Balthus, born Balthasar Klossowski (1908 - 2001), had a penchant for painting young girls and cats. The Met's exhibition, Balthus: Cats and Girls — Paintings and Provocations, showcases 34 of his beautifully moody paintings featuring the two subjects. The "Provocations" part of the exhibit's title refers to the criticism the artist often received and continues to receive for the sexual undertones some of his work suggests.
The first gallery features a terrific series of charming, early (between 1936-39) portraits Balthus completed of Therese Blanchard, his young neighbor in Paris. With short, pinned back hair and melancholy eyes, Therese poses with deadpan, indifferent expressions (a whatever kind of expression for today's kids). In Therese Dreaming (1938), the young girl is presented sitting stiffly on a chair, eyes closed, hands resting atop her head, while her left leg is propped up onto the seat of the chair revealing white panties under her red skirt. Below her, a cream-colored kitty happily laps milk from a bowl. The most provocative of the Therese images displayed, the image is followed in the subsequent galleries by the more blatant Nude with Cat (1949) and The Golden Days (1944-46) featuring a young girl coquettishly lying on a chaise lounge admiring herself in a handheld mirror while a shirtless(?) man tends to a nearby fireplace.

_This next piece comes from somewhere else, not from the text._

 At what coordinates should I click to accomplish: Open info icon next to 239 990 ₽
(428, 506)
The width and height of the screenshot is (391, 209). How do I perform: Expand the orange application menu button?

The highlight of the exhibition is the gallery featuring 40 small ink drawings completed by Balthus in 1919 at the age of eleven. Never-before exhibited, the adorable drawings tell the tale of a young Balthus finding and taking in a stray cat, whom he called Mitsou, when he was ten. The series takes us through their first encounter, their time together playing, and the cat's staying by the young boy's side when he falls ill, to Mitsou's mysterious disappearance and the boy's desperate and failed attempts to find her. The final image of the series shows the young Balthus crying inconsolably. The impressive drawings were published in 1921 by the German poet Rainer Maria Rilke, who rumor has it, was Balthus' mother's lover.
Though the Met does provide a warning that viewers may find some of the exhibition's content disturbing, Balthus: Cats and Girls is worth seeing—especially for his wonderful portraits of Therese Blanchard and charming drawings of Mitsou. Learn more at metmuseum.org and see a slideshow at blouinartinfo.com. Closes January 12th.
(Since Balthus: Cats and Girls is a special exhibition, I was not allowed to take pictures.)